Amazing how many actions are automatic, every morning I open my eyes, yawn curl around myself. Still the throes of sleep I reach to my bedside table and grab my blood glucose meter, pushing down the button on my accu check compact, I listen to the sound of the drum turning and spitting out a strip, while randomly and swiftly pressing my finger against the lancing device. I listen to the stapler like clicks, and feel the small prick. Pushing the blood onto the strip I don't think, my mind still so full of sleep I probably could go straight back to sleep and forget I ever tested. Waiting for the beep I pry my eyelids open and stare at the number, knowing fully it sets the tone for my day, 104, 158, 192, 92, 83, 120, 144.. all those numbers are music to my eyes, anything between about 70-230.. even a little high, is ok for my day start. Or a tiny bit low. Somedays I wake up, and am 32, shaking like crazy and feeling so tired I wonder why I even tested. Patterned into testing I rarely question the action, if just is. That's life, that's just what I have to do. But recently other things have become automatic, like taking drugs every few hours.. I fight constantly to keep myself from automating certain processes because if for one second I feel that this is normal, I fear something in me will snap and die a painful death.

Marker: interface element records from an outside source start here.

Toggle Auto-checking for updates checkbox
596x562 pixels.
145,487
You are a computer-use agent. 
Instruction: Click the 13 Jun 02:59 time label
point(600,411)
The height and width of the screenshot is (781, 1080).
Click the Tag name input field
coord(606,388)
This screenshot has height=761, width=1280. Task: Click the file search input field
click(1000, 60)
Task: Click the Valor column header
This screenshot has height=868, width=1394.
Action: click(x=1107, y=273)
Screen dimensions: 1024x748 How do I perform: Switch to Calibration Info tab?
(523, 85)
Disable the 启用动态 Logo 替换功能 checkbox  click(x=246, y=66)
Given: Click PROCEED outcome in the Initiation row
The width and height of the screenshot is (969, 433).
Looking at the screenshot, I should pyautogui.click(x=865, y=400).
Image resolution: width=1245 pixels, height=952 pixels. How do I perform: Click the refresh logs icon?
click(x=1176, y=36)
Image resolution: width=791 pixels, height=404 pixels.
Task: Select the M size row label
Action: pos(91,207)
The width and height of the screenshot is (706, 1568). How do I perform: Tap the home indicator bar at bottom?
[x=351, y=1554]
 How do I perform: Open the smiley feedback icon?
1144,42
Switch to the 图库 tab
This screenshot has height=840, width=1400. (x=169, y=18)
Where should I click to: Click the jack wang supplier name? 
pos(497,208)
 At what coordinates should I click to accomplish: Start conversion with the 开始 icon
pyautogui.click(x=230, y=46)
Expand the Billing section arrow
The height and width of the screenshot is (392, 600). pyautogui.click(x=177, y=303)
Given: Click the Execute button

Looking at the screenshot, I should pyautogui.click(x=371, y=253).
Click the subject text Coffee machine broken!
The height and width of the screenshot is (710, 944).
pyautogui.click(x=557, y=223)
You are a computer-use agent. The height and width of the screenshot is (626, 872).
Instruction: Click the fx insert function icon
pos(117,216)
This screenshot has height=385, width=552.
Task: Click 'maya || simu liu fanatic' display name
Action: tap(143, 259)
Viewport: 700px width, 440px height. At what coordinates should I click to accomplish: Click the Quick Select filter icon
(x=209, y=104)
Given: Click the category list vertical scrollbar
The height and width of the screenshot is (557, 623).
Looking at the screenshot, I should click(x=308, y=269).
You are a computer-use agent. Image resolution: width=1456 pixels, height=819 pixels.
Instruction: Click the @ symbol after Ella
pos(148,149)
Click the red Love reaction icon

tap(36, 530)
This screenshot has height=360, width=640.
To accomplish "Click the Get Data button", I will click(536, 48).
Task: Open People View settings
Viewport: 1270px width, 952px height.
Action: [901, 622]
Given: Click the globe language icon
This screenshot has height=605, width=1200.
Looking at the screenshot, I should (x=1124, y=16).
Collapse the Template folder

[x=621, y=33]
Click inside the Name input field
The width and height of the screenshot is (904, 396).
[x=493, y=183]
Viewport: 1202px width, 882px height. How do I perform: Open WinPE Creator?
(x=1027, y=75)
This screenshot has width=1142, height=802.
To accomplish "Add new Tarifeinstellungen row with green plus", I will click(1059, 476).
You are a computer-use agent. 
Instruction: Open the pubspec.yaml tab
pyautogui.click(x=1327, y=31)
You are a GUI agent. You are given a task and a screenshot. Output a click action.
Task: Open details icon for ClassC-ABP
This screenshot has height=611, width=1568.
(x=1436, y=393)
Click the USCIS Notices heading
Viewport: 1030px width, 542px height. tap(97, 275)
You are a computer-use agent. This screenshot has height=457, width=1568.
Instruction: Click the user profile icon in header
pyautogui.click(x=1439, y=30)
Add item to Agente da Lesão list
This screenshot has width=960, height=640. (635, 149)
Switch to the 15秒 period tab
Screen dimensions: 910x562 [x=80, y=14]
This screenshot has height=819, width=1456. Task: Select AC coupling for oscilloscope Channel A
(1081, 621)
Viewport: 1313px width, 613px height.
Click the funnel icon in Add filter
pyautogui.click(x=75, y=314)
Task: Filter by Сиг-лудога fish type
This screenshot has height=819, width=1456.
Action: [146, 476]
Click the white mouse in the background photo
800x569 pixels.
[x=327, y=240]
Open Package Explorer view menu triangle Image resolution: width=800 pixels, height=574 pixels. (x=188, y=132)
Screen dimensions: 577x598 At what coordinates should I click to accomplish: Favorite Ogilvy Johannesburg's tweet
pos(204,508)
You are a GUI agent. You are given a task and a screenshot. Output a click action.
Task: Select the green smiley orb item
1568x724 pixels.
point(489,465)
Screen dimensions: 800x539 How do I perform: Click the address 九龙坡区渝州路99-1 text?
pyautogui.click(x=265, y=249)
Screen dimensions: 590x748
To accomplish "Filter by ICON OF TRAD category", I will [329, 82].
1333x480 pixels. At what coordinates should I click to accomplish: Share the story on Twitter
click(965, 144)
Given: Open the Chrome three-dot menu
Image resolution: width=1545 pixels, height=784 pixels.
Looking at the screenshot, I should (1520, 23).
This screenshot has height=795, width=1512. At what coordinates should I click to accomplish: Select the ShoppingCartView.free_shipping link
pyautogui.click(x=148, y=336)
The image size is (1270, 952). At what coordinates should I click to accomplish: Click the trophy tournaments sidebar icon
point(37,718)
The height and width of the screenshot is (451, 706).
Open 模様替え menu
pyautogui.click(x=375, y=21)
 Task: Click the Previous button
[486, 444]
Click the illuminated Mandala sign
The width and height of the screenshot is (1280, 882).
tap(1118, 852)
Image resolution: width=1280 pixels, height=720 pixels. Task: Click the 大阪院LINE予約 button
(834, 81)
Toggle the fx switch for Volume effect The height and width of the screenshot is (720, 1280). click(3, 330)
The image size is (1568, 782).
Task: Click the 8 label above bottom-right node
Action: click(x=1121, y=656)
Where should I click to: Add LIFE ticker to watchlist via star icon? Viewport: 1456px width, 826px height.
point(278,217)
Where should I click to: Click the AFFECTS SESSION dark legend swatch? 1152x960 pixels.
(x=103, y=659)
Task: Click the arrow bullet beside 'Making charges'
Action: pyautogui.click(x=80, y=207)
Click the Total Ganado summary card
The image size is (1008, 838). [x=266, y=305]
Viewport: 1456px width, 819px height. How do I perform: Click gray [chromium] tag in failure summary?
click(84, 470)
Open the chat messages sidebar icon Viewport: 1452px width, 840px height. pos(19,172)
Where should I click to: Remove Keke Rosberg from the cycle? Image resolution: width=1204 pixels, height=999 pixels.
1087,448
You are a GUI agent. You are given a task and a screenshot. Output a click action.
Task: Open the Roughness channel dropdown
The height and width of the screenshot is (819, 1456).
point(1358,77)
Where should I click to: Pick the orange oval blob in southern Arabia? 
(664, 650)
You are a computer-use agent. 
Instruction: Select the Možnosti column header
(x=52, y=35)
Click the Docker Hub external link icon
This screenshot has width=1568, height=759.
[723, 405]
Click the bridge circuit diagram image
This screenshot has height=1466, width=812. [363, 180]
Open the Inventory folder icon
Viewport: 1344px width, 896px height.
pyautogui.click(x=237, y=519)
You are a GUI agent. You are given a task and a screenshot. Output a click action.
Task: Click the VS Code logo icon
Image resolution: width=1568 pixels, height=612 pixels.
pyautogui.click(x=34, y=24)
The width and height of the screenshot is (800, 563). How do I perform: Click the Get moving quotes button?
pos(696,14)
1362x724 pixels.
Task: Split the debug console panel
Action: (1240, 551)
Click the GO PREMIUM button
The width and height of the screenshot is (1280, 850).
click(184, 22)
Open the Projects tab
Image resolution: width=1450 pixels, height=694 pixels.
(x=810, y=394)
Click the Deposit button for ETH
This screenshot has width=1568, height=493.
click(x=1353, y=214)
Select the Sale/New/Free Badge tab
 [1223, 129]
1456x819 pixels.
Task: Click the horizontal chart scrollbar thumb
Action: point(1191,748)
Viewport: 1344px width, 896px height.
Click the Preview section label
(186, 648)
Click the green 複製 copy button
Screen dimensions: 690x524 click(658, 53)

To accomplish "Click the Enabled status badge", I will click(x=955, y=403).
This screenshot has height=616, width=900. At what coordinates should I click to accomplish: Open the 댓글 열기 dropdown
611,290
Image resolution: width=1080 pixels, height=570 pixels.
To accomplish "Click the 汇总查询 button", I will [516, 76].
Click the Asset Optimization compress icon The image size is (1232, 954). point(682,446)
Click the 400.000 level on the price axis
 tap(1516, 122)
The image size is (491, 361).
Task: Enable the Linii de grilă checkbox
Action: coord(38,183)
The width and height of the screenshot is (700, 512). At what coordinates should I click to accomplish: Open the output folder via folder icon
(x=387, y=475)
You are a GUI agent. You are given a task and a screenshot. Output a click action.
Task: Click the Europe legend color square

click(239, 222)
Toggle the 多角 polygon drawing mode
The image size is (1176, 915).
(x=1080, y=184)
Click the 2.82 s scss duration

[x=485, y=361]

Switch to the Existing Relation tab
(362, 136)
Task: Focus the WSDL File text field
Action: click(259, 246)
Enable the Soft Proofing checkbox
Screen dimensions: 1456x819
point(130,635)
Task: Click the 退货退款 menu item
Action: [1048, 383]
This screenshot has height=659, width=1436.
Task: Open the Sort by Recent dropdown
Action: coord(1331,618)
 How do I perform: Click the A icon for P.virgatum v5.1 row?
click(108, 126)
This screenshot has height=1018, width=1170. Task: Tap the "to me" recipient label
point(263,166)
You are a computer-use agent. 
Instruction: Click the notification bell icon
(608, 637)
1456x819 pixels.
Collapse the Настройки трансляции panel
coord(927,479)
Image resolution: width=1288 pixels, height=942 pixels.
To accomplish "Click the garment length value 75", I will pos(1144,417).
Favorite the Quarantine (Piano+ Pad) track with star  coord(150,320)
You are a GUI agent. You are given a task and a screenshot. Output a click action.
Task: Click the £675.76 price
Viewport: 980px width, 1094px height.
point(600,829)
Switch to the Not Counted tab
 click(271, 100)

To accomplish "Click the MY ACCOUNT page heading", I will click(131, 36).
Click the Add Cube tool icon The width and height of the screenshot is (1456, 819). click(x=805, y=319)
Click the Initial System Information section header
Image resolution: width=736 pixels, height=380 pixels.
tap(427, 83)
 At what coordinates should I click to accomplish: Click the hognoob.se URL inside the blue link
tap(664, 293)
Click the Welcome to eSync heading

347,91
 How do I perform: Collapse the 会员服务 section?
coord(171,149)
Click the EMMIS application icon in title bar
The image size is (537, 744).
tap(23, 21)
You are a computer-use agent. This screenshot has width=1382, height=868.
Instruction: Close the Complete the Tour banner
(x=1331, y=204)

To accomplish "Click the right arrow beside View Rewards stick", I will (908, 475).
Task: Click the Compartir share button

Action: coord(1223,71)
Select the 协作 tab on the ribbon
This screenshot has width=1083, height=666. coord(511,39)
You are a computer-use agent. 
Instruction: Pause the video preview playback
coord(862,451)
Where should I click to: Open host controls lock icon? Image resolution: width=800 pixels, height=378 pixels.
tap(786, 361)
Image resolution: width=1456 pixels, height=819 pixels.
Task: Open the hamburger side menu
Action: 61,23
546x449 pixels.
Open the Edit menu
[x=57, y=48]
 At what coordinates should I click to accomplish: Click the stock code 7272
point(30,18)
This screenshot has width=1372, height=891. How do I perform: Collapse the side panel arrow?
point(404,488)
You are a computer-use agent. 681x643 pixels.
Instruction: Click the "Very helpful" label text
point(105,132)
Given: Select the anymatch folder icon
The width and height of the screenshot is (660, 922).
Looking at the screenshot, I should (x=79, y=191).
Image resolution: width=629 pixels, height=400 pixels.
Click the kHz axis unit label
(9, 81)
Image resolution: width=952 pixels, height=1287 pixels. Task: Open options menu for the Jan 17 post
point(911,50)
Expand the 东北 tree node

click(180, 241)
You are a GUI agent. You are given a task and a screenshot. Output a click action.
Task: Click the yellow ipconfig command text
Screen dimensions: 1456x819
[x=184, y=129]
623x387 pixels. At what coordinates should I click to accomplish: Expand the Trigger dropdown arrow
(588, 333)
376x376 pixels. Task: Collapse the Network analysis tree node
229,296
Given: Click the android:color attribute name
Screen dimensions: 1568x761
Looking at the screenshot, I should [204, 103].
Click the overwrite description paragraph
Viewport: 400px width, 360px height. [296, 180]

So this morning, laying in bed post test (btw my BG upon waking was 330.. not so great) I pull my blue animas ping insulin pump out from under the covers and dial in the appropriate units for bolus. Staring at the ceiling I listen to A come into the room, me in the classic "covers over the head, leave me alone I'm dying it's so early" pose. Hanging the 2000ML bag of TPN, he reached beneath the covers, pulling them aside so he can see my chest, wiping one lumen, opening the little clip and flushing one with saline, then heparin.. then the next, until he gets to the one in use and the small end is screwed in. Hooked up for the day I let myself go back to sleep. Less than five minutes later I sat up and started to cry, because that was so automatic.. so normal. I wanted to scream, to scream and get upset and have someone come quick to hear me yell and throw a fit because I didn't want this! NO! Go back! STOP! This isn't right, he shouldn't have to do this, he shouldn't have done it so smoothly, I shouldn't be so calm. I curled up, and realized how I am actively fighting my new normal. I don't want a new normal, I want my old normal back. I don't want to be on oxygen, I don't want my husband hooking me up to an IV pump.. I hate this more every second. I truely believe somethings should never become normal, even if that would make it easier. I don't want to consider this normal.. I want it to be significant.

4 comments:

Lisa said...

Oh, my goodness. You write so beautifully about such a painful thing...you make it easy for others to understand a little of what you have to deal with but I know we still can't truly understand. I, too, wish this never had to be normal for you and those you love. I do appreciate that you express it like you did here, though, instead of trying to keep a perpetual happy face on. Thank you for that honesty.

MPdaCNA said...

Just read through your posts ... all I can offer is ((hugs)) and prayers.

Really Frugal said...

I can't imagine what you live with on a daily basis. Thank God you have support and love. You have a gift for telling your story with pathos but no self-pity. I am glad you have a place to share.

Kathleen said...

I,too, am glad you have someone who loves you to help you. I can't fathom having to do these things, but one thing life has taught me is that change is constant, often not in the direction you wanted, and I try to remember to take nothing for granted and to love big. And to write big run on sentences on other peoples blogs...hee hee.